• **Task objective**: Search the records below for "button" and copy every line it turns up in.

• **Available records**:
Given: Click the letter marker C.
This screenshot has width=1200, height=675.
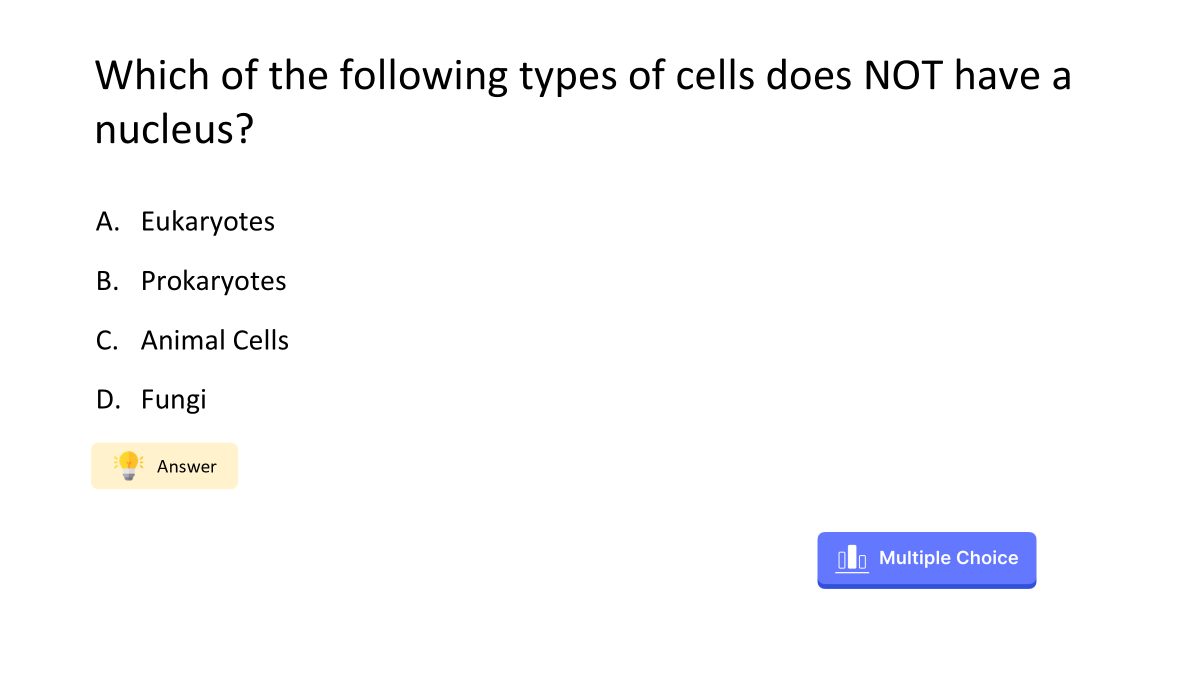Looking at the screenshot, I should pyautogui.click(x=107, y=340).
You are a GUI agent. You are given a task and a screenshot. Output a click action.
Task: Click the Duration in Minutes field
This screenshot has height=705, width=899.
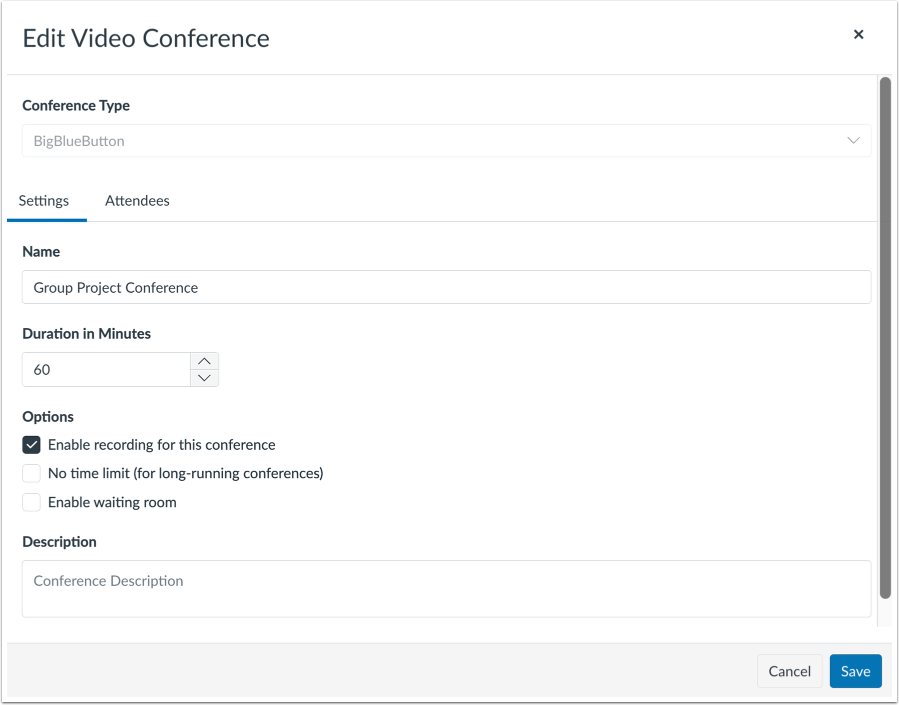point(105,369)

--

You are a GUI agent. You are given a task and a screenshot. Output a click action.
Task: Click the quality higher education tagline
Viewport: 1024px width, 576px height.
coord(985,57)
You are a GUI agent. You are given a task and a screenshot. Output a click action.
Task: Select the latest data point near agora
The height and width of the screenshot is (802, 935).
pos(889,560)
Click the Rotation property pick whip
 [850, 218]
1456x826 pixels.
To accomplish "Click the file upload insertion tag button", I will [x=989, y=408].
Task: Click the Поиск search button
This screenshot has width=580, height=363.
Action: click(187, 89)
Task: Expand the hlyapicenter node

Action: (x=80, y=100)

• **Answer space**:
To accomplish "Click the file upload insertion tag button", I will [x=989, y=408].
Task: Click the Поиск search button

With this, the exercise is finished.